Depuis le 27 mars, quatre surveillants ont été blessés selon lui en tentant de ramener de l’ordre au sein de l’EPM et deux autres violemment agressés par un détenu. «L’un de mes collègues vient d’être transporté à l’hôpital après avoir été agressé cet après-midi», ajoute le surveillant.

Des violences régulières depuis plusieurs mois

Dimanche midi déjà, pendant la distribution du repas, un détenu de 15 ans, transféré récemment de Marseille à Meyzieu «pour avoir commis des actes de violence», s'est jeté sur un gardien pour lui assener des coups. «Si mes collègues n’avaient pas été là, je ne sais pas ce qui se serait passé», ajoute Allan Torloit qui dit avoir alerté à plusieurs reprises l’administration pénitentiaire sur la poussée de violences observée à l’EMP depuis plusieurs mois.

Pour ramener le calme parmi les mineurs, le syndicat Ufap-Unsa réclame «des sanctions immédiates» à l’encontre des détenus ayant participé activement aux agressions.
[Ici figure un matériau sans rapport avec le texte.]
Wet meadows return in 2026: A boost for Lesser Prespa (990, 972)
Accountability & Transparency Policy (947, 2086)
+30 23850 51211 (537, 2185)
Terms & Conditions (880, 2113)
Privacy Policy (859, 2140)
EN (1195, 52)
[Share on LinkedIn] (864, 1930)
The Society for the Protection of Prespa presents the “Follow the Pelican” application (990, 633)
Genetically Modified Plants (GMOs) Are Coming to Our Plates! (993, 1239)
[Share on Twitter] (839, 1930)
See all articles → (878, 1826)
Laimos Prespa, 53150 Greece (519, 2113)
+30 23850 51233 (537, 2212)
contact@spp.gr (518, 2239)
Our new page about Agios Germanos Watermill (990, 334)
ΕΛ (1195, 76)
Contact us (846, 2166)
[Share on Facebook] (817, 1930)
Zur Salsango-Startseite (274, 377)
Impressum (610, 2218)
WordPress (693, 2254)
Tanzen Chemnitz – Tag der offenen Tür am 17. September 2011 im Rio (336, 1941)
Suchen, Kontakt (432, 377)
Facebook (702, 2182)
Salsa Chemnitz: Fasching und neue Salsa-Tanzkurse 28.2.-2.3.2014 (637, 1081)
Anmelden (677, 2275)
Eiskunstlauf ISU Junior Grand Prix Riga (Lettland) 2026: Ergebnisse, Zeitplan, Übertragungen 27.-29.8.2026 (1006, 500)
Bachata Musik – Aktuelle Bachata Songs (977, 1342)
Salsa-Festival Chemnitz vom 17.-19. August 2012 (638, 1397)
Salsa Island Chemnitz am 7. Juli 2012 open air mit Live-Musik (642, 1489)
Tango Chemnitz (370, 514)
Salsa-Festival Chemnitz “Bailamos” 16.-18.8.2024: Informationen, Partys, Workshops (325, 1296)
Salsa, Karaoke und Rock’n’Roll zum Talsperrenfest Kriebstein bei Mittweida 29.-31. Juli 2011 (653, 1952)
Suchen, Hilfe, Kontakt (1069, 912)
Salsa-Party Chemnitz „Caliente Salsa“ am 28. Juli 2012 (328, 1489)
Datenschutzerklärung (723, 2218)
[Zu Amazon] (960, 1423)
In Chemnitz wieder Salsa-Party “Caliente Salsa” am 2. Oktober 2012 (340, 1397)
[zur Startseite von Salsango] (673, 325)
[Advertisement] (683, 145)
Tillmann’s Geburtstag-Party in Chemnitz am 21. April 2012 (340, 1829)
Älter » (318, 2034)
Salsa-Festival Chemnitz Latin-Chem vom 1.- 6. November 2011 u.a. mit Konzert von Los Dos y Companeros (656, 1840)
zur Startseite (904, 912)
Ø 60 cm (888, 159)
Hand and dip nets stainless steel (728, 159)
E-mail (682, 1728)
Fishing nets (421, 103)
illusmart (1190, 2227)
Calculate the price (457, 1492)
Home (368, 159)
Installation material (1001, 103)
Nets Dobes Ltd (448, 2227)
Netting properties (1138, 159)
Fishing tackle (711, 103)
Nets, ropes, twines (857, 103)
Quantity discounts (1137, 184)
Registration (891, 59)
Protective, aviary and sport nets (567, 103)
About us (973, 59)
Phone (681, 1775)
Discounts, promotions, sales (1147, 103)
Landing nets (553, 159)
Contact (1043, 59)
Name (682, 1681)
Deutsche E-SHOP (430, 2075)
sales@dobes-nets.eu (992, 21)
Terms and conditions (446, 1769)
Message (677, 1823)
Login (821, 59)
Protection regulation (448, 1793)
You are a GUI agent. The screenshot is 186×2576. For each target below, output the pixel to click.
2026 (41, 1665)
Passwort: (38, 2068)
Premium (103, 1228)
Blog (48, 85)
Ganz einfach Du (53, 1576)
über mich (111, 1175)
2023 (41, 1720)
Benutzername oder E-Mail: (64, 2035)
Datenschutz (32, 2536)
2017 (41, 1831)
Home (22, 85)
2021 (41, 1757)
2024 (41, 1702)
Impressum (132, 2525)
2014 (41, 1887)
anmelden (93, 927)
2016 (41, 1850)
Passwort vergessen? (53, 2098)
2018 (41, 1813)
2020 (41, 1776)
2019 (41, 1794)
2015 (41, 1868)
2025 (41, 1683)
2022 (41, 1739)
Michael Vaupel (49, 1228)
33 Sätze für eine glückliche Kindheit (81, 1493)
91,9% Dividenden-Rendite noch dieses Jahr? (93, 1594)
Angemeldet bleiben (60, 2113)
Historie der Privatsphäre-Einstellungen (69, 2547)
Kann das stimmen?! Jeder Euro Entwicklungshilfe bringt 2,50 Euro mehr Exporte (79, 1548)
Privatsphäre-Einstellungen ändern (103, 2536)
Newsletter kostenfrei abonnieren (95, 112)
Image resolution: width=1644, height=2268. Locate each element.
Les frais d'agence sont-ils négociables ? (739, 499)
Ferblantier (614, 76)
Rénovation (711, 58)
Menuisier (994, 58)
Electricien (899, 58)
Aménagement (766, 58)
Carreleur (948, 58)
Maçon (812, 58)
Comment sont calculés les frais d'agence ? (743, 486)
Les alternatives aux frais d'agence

Et le transfert des mineurs les plus violents.

Les détenus modèles récompensés?

Depuis plusieurs mois, les personnels demandent également la mise en place du régime différencié. Ce système, qui existe déjà dans d’autres prisons pour mineurs, consiste à instaurer un système de bonus, permettant aux détenus les plus respectueux, investis dans leur projet de réinsertion, de faire davantage d’activités que celles prévues au quotidien.   

«Cela ne règlerait sans doute pas tout mais ça permettrait de remettre les choses en place avec les mineurs et de repartir sur de bonnes bases», ajoute le délégué Ufap.

L’administration pénitentiaire n’a pas encore donné son accord pour la création d’un tel dispositif.